■ **Exercise objective**: Reproduce each of the rows below word for word, leaving nothing out and changing nothing.

■ **Excerpted records**:
#####
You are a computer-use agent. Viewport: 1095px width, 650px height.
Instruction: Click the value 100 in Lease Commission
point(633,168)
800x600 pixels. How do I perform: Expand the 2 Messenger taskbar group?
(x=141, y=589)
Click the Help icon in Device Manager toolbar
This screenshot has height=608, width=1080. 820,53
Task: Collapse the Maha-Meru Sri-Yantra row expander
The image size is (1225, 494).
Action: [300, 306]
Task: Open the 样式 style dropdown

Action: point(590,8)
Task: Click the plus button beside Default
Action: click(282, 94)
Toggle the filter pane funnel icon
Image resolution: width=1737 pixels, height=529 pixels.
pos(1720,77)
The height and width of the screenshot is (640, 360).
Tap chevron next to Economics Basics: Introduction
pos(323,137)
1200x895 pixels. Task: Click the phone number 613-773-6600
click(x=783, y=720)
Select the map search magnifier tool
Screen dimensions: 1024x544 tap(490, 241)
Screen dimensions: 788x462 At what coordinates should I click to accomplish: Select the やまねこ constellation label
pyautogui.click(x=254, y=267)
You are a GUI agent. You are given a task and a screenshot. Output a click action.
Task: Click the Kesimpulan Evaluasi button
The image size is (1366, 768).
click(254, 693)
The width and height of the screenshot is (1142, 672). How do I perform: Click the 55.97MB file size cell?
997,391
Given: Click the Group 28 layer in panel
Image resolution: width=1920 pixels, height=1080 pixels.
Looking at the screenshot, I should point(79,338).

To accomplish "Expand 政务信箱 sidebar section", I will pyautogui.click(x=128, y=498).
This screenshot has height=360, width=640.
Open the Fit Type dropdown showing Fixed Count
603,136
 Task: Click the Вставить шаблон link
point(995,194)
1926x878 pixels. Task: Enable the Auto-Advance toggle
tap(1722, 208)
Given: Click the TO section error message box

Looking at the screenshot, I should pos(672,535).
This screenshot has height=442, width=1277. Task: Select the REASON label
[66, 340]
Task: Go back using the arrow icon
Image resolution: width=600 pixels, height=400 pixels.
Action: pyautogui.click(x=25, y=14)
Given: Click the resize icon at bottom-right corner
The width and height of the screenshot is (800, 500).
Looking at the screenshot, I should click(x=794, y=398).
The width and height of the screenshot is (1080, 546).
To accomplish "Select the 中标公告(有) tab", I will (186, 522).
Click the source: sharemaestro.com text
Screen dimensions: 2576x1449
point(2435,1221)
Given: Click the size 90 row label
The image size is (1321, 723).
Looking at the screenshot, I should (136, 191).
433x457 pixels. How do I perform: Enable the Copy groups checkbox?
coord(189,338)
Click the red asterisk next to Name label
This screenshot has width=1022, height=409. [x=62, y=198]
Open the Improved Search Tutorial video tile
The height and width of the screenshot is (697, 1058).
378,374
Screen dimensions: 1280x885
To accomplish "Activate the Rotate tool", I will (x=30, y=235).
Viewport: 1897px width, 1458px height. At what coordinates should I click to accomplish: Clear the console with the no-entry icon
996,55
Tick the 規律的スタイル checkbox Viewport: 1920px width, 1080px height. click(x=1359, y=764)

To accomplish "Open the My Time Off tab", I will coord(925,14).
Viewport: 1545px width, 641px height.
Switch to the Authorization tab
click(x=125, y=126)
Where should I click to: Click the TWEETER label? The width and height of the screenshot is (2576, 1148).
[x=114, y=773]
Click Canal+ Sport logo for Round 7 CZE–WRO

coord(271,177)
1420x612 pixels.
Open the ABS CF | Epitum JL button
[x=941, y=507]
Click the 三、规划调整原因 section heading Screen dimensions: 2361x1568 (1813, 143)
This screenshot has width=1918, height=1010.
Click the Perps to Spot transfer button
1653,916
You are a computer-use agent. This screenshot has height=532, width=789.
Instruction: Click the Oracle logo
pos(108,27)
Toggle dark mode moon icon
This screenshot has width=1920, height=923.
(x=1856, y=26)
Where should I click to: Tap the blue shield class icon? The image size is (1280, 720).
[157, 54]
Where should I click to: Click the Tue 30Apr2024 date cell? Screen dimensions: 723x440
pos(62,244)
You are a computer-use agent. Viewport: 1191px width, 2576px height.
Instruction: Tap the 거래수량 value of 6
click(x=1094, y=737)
#####
■ **Worked solution**:
You are a computer-use agent. Viewport: 1095px width, 650px height.
Instruction: Click the value 100 in Lease Commission
point(633,168)
800x600 pixels. How do I perform: Expand the 2 Messenger taskbar group?
(x=141, y=589)
Click the Help icon in Device Manager toolbar
This screenshot has height=608, width=1080. 820,53
Task: Collapse the Maha-Meru Sri-Yantra row expander
The image size is (1225, 494).
Action: [300, 306]
Task: Open the 样式 style dropdown

Action: point(590,8)
Task: Click the plus button beside Default
Action: click(282, 94)
Toggle the filter pane funnel icon
Image resolution: width=1737 pixels, height=529 pixels.
pos(1720,77)
The height and width of the screenshot is (640, 360).
Tap chevron next to Economics Basics: Introduction
pos(323,137)
1200x895 pixels. Task: Click the phone number 613-773-6600
click(x=783, y=720)
Select the map search magnifier tool
Screen dimensions: 1024x544 tap(490, 241)
Screen dimensions: 788x462 At what coordinates should I click to accomplish: Select the やまねこ constellation label
pyautogui.click(x=254, y=267)
You are a GUI agent. You are given a task and a screenshot. Output a click action.
Task: Click the Kesimpulan Evaluasi button
The image size is (1366, 768).
click(254, 693)
The width and height of the screenshot is (1142, 672). How do I perform: Click the 55.97MB file size cell?
997,391
Given: Click the Group 28 layer in panel
Image resolution: width=1920 pixels, height=1080 pixels.
Looking at the screenshot, I should point(79,338).

To accomplish "Expand 政务信箱 sidebar section", I will pyautogui.click(x=128, y=498).
This screenshot has height=360, width=640.
Open the Fit Type dropdown showing Fixed Count
603,136
 Task: Click the Вставить шаблон link
point(995,194)
1926x878 pixels. Task: Enable the Auto-Advance toggle
tap(1722, 208)
Given: Click the TO section error message box

Looking at the screenshot, I should pos(672,535).
This screenshot has height=442, width=1277. Task: Select the REASON label
[66, 340]
Task: Go back using the arrow icon
Image resolution: width=600 pixels, height=400 pixels.
Action: pyautogui.click(x=25, y=14)
Given: Click the resize icon at bottom-right corner
The width and height of the screenshot is (800, 500).
Looking at the screenshot, I should click(x=794, y=398).
The width and height of the screenshot is (1080, 546).
To accomplish "Select the 中标公告(有) tab", I will (186, 522).
Click the source: sharemaestro.com text
Screen dimensions: 2576x1449
point(2435,1221)
Given: Click the size 90 row label
The image size is (1321, 723).
Looking at the screenshot, I should (136, 191).
433x457 pixels. How do I perform: Enable the Copy groups checkbox?
coord(189,338)
Click the red asterisk next to Name label
This screenshot has width=1022, height=409. [x=62, y=198]
Open the Improved Search Tutorial video tile
The height and width of the screenshot is (697, 1058).
378,374
Screen dimensions: 1280x885
To accomplish "Activate the Rotate tool", I will (x=30, y=235).
Viewport: 1897px width, 1458px height. At what coordinates should I click to accomplish: Clear the console with the no-entry icon
996,55
Tick the 規律的スタイル checkbox Viewport: 1920px width, 1080px height. click(x=1359, y=764)

To accomplish "Open the My Time Off tab", I will coord(925,14).
Viewport: 1545px width, 641px height.
Switch to the Authorization tab
click(x=125, y=126)
Where should I click to: Click the TWEETER label? The width and height of the screenshot is (2576, 1148).
[x=114, y=773]
Click Canal+ Sport logo for Round 7 CZE–WRO

coord(271,177)
1420x612 pixels.
Open the ABS CF | Epitum JL button
[x=941, y=507]
Click the 三、规划调整原因 section heading Screen dimensions: 2361x1568 (1813, 143)
This screenshot has width=1918, height=1010.
Click the Perps to Spot transfer button
1653,916
You are a computer-use agent. This screenshot has height=532, width=789.
Instruction: Click the Oracle logo
pos(108,27)
Toggle dark mode moon icon
This screenshot has width=1920, height=923.
(x=1856, y=26)
Where should I click to: Tap the blue shield class icon? The image size is (1280, 720).
[157, 54]
Where should I click to: Click the Tue 30Apr2024 date cell? Screen dimensions: 723x440
pos(62,244)
You are a computer-use agent. Viewport: 1191px width, 2576px height.
Instruction: Tap the 거래수량 value of 6
click(x=1094, y=737)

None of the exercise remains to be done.